Data records: Begin

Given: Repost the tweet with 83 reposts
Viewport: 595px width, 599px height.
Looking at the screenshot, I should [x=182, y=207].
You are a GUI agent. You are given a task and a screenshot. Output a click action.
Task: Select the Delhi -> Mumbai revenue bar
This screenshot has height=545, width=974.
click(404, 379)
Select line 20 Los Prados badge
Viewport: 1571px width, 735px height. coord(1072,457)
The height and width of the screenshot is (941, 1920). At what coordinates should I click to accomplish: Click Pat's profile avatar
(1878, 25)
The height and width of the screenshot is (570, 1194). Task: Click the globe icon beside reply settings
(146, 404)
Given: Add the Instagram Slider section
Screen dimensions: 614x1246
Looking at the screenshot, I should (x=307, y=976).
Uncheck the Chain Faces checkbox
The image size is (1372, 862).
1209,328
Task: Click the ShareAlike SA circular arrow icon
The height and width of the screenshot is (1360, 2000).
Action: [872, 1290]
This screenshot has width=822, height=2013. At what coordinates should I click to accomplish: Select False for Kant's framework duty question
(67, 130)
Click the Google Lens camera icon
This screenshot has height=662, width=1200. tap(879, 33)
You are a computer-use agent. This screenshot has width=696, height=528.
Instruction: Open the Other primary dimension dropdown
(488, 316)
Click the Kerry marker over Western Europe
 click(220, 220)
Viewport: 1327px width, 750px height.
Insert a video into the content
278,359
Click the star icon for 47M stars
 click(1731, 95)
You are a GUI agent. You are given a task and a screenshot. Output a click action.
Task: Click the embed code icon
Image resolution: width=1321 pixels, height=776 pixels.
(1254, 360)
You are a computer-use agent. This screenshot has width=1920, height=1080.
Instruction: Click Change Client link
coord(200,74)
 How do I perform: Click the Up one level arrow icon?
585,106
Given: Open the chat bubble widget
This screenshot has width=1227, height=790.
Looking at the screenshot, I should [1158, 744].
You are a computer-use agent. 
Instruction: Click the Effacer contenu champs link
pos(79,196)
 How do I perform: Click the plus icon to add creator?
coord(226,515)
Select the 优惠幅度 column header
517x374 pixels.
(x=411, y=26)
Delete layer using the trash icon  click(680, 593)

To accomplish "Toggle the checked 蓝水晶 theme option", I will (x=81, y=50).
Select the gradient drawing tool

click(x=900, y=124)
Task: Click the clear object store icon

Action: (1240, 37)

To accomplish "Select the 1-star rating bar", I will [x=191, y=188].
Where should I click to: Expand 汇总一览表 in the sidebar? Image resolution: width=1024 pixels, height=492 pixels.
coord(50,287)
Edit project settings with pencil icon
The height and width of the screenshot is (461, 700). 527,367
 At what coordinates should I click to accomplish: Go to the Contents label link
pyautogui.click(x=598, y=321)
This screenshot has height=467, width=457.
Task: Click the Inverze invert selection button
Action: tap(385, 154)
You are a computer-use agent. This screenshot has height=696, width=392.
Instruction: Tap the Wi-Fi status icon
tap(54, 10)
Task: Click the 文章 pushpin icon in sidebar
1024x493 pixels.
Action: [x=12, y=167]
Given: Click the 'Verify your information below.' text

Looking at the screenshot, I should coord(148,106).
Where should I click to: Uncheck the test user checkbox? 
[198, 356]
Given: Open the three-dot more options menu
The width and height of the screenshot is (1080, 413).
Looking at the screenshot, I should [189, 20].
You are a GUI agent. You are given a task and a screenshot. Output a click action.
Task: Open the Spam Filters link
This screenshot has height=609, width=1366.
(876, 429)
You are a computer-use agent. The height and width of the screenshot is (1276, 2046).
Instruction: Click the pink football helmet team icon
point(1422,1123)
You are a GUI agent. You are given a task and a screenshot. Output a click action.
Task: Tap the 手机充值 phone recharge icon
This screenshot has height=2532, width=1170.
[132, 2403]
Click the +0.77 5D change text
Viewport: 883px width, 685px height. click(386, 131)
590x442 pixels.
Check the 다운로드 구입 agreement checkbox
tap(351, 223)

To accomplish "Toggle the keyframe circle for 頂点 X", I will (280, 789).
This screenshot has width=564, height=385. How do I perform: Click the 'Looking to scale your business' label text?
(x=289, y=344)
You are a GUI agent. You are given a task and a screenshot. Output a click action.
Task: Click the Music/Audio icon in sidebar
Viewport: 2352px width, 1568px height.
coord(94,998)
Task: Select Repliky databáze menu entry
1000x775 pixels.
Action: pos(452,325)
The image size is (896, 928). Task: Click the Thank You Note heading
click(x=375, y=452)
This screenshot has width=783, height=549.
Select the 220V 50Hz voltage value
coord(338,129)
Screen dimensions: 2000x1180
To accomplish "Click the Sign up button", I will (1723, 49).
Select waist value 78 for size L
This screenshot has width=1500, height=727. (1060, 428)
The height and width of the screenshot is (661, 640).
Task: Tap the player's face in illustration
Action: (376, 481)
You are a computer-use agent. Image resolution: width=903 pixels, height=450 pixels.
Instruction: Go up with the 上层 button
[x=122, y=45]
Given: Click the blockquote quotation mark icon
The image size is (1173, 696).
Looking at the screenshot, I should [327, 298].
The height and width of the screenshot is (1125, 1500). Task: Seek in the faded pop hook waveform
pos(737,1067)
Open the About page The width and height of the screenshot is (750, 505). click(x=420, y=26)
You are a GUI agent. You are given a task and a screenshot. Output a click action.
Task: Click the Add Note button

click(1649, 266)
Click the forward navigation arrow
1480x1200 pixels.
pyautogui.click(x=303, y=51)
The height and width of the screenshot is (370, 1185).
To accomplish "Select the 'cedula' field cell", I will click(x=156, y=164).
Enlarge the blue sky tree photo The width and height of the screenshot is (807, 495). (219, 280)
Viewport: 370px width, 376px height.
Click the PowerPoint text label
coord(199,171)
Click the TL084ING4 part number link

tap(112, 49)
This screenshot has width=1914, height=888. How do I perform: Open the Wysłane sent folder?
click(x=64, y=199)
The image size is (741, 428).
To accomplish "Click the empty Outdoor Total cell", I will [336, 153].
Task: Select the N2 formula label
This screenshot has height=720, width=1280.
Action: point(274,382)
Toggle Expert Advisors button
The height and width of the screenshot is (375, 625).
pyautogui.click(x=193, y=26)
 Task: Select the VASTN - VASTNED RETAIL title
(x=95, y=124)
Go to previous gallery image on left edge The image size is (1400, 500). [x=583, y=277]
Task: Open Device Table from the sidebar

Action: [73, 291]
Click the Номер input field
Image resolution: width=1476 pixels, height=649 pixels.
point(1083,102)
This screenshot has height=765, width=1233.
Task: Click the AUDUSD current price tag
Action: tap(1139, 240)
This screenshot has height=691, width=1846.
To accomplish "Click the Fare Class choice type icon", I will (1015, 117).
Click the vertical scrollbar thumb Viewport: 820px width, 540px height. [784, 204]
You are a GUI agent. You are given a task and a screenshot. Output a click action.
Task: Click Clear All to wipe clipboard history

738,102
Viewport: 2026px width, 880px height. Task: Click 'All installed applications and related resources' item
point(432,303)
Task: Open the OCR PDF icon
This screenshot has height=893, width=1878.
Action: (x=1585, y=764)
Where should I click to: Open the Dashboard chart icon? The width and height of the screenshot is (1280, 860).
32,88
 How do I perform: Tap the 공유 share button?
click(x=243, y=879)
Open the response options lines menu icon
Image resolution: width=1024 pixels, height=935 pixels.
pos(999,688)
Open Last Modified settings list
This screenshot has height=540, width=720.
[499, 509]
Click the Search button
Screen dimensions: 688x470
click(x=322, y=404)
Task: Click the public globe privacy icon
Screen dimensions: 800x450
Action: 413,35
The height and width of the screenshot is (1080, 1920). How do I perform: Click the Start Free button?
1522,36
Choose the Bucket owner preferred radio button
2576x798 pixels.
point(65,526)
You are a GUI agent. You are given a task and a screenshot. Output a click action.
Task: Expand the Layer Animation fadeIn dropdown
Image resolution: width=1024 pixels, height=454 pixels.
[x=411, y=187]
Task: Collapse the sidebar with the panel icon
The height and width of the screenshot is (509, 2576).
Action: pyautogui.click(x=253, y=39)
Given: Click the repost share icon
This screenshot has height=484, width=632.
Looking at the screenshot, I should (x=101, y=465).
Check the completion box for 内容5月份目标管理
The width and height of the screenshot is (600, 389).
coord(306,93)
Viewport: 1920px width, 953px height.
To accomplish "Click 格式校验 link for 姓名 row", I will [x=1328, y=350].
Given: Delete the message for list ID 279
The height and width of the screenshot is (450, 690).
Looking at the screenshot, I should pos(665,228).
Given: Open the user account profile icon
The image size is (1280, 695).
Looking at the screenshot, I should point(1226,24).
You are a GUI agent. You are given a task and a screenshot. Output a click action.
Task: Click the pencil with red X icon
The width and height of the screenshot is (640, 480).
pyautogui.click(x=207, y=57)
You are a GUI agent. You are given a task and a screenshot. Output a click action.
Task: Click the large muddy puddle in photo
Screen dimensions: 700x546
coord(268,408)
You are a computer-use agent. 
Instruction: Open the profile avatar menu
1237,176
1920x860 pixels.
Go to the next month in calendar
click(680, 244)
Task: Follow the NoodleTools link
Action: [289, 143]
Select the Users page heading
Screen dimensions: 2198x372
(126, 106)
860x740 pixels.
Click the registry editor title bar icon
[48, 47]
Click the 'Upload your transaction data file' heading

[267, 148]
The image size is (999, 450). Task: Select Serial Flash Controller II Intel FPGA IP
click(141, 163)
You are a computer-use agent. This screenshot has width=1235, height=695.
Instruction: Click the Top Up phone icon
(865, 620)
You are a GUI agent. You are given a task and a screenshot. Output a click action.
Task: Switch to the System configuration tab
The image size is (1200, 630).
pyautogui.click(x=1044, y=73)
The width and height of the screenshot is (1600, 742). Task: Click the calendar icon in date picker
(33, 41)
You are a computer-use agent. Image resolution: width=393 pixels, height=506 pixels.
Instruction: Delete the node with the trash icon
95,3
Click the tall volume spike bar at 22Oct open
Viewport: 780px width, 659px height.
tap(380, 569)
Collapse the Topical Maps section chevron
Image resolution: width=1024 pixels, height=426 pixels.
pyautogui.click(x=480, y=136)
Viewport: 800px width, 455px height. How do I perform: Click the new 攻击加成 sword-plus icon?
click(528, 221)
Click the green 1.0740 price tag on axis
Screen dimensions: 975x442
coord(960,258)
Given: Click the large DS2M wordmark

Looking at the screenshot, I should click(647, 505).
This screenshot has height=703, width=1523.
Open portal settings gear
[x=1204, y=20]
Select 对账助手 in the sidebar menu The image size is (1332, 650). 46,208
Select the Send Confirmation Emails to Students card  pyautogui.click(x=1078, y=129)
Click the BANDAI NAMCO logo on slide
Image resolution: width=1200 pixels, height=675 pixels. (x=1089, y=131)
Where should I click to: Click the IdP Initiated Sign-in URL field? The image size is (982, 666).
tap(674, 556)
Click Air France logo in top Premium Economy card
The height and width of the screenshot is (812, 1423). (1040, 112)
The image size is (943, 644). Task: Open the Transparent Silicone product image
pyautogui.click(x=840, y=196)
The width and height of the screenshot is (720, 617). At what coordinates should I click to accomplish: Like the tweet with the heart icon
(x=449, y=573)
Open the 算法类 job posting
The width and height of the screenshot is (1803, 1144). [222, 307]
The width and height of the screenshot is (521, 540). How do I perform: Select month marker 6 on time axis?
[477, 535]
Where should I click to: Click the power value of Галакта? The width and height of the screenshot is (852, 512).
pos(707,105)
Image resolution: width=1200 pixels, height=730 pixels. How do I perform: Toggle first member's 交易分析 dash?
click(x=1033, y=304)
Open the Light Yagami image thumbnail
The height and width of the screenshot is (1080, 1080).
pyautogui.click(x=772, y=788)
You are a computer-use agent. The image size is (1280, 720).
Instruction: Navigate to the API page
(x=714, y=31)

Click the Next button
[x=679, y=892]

Data records: End

*Exercise details*
Above are the records; repeat exactly the lines from the one holding "Given: Delete the message for list ID 279" down to the one holding "1920x860 pixels.", end lines included.

*Response to the exercise*
Given: Delete the message for list ID 279
The height and width of the screenshot is (450, 690).
Looking at the screenshot, I should pos(665,228).
Given: Open the user account profile icon
The image size is (1280, 695).
Looking at the screenshot, I should point(1226,24).
You are a GUI agent. You are given a task and a screenshot. Output a click action.
Task: Click the pencil with red X icon
The width and height of the screenshot is (640, 480).
pyautogui.click(x=207, y=57)
You are a GUI agent. You are given a task and a screenshot. Output a click action.
Task: Click the large muddy puddle in photo
Screen dimensions: 700x546
coord(268,408)
You are a computer-use agent. 
Instruction: Open the profile avatar menu
1237,176
1920x860 pixels.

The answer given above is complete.